[What you need to do]:
Please return the data below word for word, beginning at the line that contains "Where should I click to: Point to the Fluorescence" and stopping after the last line of the data, with the pictures left out.

·····

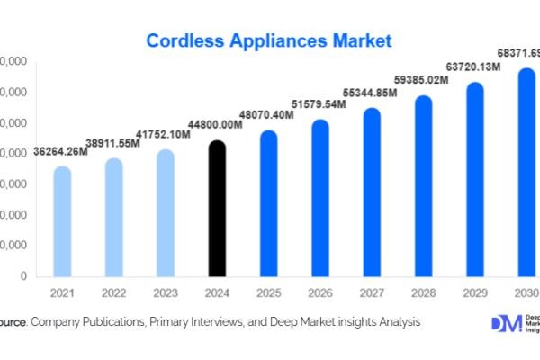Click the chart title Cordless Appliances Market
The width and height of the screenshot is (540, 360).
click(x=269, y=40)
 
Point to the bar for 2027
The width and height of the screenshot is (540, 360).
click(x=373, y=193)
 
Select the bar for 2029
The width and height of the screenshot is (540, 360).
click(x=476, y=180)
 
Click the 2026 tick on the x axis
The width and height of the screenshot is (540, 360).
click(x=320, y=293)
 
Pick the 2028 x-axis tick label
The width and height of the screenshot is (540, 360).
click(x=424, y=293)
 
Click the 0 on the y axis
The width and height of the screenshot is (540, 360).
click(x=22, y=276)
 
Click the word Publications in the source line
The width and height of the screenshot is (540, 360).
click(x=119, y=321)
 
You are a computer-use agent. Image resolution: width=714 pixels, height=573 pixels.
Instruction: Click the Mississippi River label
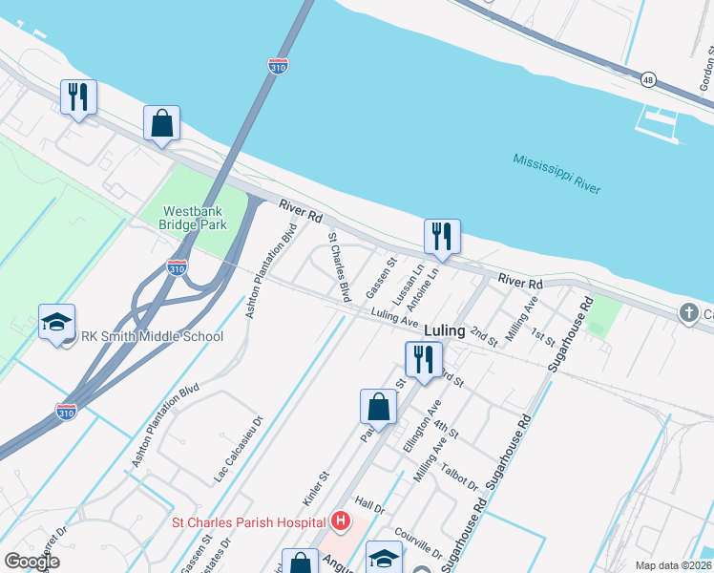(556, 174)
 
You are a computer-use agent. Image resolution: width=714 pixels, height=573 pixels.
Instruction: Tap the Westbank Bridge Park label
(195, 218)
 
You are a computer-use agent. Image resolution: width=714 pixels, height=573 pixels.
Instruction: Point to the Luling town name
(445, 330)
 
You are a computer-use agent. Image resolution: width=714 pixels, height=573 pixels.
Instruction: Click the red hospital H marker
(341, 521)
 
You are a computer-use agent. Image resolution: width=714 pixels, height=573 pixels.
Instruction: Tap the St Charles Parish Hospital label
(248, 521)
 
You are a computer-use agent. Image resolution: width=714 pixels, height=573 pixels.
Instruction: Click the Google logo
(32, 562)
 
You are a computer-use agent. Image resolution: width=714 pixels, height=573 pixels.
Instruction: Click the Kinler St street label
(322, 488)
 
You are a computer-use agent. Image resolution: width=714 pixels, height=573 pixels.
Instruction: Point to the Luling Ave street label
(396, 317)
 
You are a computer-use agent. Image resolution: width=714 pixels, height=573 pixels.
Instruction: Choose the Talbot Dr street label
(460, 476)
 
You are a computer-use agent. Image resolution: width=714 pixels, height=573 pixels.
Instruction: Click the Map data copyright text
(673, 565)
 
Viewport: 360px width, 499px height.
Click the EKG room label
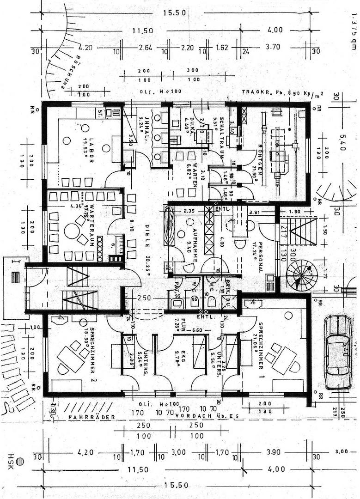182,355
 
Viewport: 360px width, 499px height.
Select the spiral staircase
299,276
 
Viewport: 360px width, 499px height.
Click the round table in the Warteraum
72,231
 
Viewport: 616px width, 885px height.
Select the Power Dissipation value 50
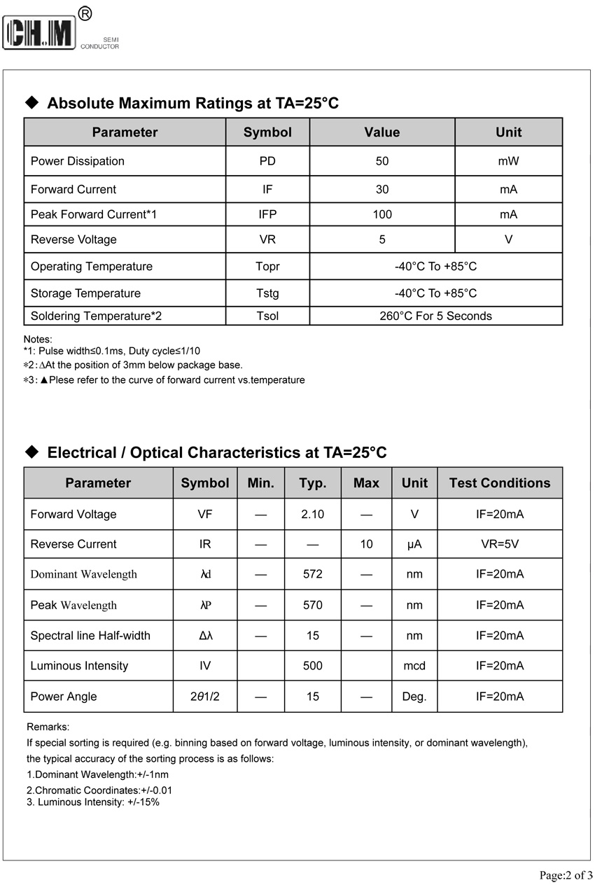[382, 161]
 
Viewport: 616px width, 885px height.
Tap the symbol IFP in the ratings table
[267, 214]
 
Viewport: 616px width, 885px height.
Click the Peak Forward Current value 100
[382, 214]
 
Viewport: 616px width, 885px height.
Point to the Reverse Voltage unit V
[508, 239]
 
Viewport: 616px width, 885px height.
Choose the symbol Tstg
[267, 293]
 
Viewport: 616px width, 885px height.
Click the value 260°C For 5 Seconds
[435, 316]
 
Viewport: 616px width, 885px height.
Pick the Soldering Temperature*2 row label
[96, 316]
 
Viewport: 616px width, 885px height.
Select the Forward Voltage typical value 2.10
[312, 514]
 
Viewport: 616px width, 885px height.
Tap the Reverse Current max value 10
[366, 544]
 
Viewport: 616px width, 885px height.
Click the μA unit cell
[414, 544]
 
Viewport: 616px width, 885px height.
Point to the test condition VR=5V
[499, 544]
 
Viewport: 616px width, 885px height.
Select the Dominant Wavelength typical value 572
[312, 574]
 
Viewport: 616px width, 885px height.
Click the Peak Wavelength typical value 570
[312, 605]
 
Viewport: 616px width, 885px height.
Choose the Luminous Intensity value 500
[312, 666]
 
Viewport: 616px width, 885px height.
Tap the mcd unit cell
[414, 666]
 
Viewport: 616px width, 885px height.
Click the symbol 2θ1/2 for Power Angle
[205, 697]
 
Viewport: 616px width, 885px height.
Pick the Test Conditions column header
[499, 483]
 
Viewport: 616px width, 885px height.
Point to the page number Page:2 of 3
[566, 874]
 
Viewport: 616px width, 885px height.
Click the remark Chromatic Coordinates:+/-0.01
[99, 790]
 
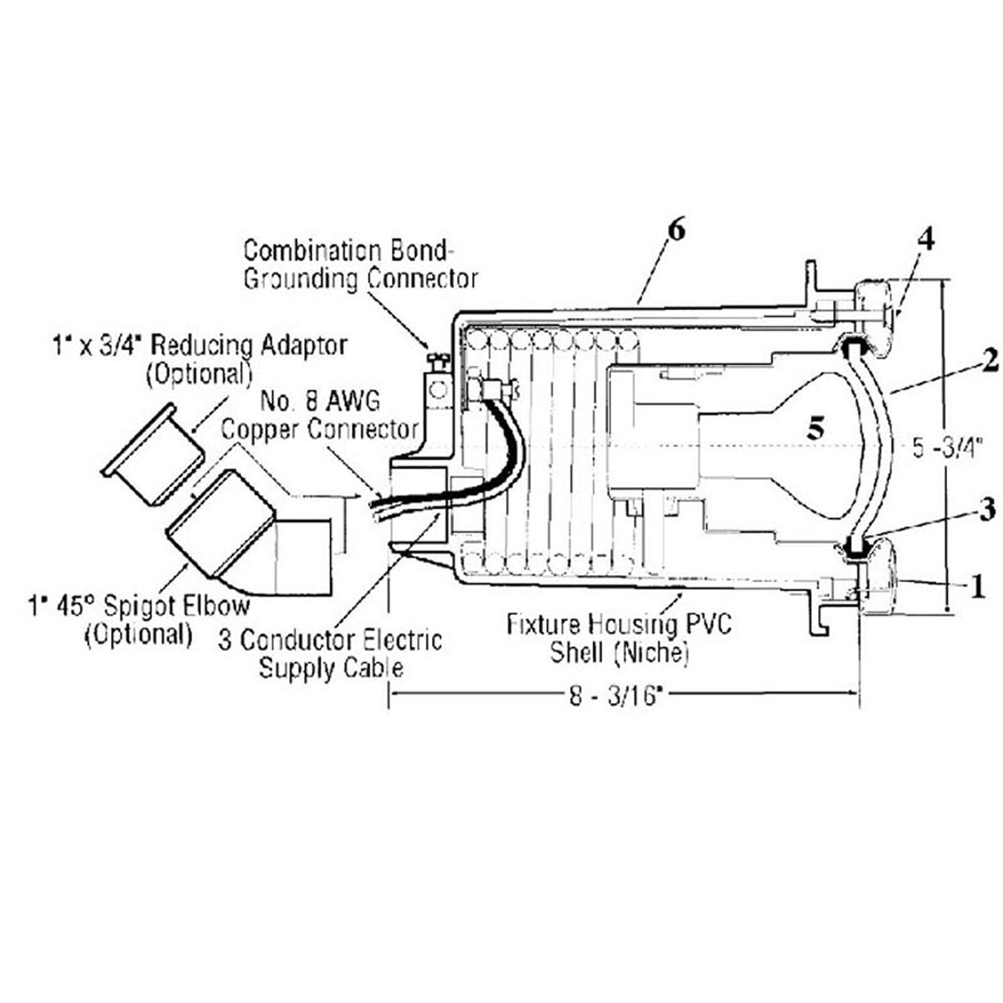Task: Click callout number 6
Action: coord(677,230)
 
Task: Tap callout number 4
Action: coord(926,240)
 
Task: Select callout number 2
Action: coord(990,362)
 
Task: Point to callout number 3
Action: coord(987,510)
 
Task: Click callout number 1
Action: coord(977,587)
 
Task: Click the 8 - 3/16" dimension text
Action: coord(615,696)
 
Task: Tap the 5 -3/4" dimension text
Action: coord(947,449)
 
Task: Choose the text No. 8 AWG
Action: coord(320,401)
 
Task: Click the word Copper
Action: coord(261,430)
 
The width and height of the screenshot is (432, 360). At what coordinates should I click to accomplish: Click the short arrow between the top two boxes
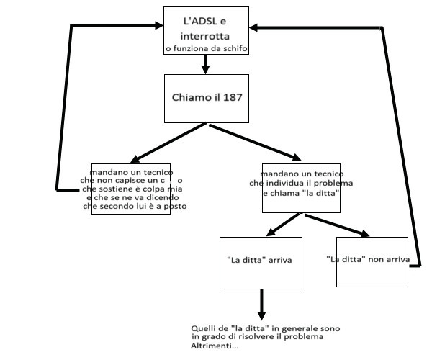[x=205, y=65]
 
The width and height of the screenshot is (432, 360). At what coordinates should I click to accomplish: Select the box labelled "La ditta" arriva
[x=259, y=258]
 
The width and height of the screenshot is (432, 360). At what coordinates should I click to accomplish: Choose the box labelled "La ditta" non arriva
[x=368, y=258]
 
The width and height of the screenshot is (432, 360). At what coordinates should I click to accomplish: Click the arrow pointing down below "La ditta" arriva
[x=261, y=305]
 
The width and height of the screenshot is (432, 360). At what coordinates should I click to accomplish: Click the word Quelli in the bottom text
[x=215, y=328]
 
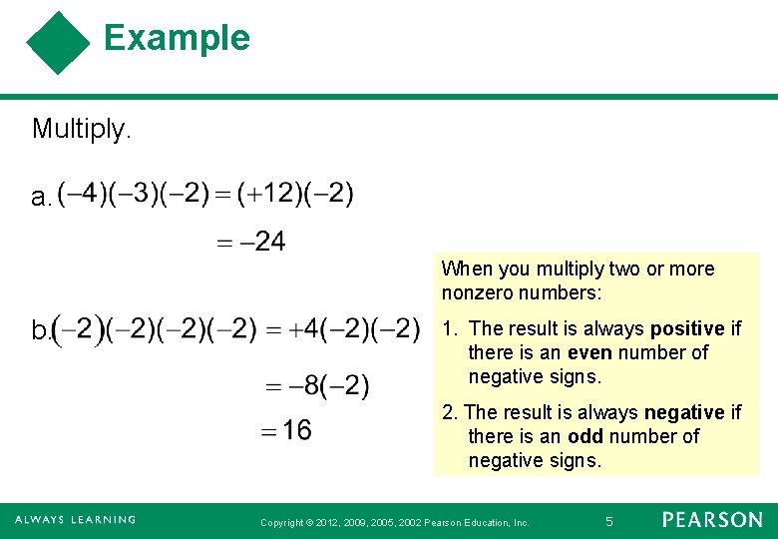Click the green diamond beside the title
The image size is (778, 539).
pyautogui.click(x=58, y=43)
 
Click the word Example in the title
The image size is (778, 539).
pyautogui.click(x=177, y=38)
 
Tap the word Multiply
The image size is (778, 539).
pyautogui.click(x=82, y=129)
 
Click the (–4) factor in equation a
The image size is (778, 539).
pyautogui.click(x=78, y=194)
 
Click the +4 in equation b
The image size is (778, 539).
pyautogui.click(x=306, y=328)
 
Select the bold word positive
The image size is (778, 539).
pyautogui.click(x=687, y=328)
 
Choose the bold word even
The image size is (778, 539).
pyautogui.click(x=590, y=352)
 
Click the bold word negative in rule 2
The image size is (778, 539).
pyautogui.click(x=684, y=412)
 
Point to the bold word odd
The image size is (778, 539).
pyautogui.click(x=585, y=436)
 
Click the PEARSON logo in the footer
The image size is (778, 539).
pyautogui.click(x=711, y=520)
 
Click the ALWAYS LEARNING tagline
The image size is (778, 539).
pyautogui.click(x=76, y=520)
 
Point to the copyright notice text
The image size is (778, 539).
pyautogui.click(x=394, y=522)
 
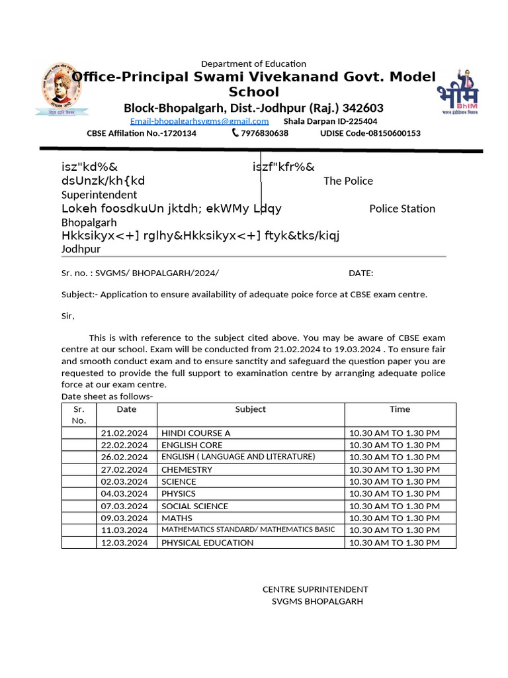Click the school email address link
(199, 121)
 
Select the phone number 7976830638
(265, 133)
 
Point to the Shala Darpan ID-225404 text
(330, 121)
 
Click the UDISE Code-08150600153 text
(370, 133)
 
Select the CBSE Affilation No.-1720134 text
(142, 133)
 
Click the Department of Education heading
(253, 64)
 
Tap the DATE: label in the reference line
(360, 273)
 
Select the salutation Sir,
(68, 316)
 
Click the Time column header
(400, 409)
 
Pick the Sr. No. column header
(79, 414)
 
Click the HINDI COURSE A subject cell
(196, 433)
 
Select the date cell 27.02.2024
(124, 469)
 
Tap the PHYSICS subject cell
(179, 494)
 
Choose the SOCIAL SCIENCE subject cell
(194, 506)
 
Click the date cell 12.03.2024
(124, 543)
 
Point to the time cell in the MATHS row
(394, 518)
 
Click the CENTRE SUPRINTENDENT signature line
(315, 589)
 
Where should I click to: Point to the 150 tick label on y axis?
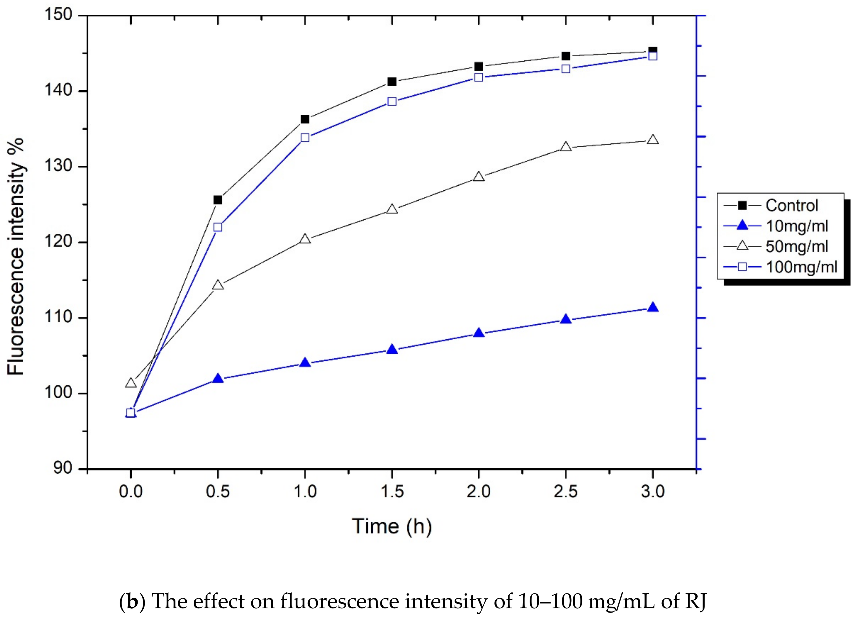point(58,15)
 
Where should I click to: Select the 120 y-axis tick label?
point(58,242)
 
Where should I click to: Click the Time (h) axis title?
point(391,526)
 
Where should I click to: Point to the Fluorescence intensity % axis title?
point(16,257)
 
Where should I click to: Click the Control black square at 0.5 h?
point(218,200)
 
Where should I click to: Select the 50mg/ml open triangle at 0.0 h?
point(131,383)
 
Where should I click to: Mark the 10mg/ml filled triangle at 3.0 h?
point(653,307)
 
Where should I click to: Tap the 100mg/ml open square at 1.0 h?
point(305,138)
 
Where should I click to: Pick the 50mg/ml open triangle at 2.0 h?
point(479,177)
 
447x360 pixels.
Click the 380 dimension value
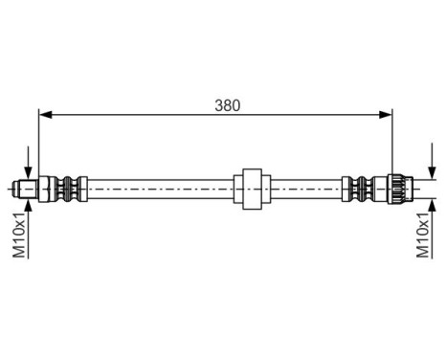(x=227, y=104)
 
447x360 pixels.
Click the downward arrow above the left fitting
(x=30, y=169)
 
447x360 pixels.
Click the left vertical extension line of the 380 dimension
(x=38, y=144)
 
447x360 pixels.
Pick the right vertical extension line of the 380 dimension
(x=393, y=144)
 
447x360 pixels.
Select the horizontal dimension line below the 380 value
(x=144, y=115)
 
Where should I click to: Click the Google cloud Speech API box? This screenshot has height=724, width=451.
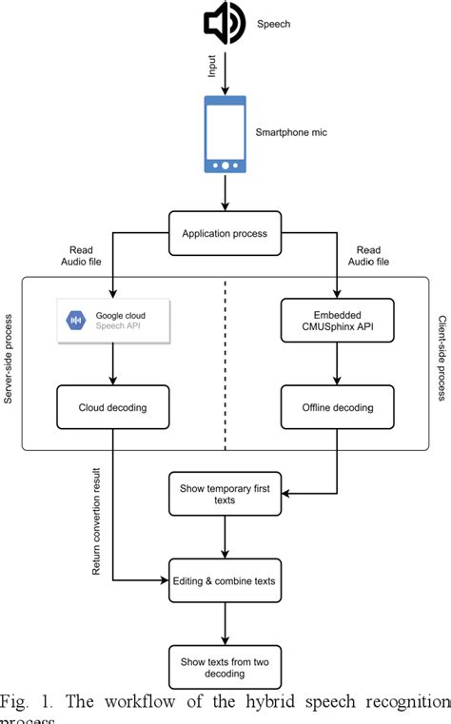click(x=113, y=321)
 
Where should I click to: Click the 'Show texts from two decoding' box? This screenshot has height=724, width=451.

·····

[Task response]:
Where should I click to: Point to the Fluorescence intensity % axis title?
point(16,257)
 
Where should I click to: Click the Control black square at 0.5 h?
point(218,200)
 
Where should I click to: Select the 50mg/ml open triangle at 0.0 h?
point(131,383)
 
Where should I click to: Mark the 10mg/ml filled triangle at 3.0 h?
point(653,307)
 
Where should I click to: Tap the 100mg/ml open square at 1.0 h?
point(305,138)
 
Where should I click to: Pick the 50mg/ml open triangle at 2.0 h?
point(479,177)
 
447x360 pixels.
Click the 380 dimension value
(x=227, y=104)
 
447x360 pixels.
Click the downward arrow above the left fitting
(x=30, y=169)
 
447x360 pixels.
Click the left vertical extension line of the 380 dimension
(x=38, y=144)
 
447x360 pixels.
Pick the right vertical extension line of the 380 dimension
(x=393, y=144)
 
447x360 pixels.
Select the horizontal dimension line below the 380 value
(x=144, y=115)
 
Where should I click to: Click the Google cloud Speech API box? This screenshot has height=724, width=451.
click(x=113, y=321)
 
Where should I click to: Click the 'Show texts from two decoding' box? This screenshot has height=724, width=451.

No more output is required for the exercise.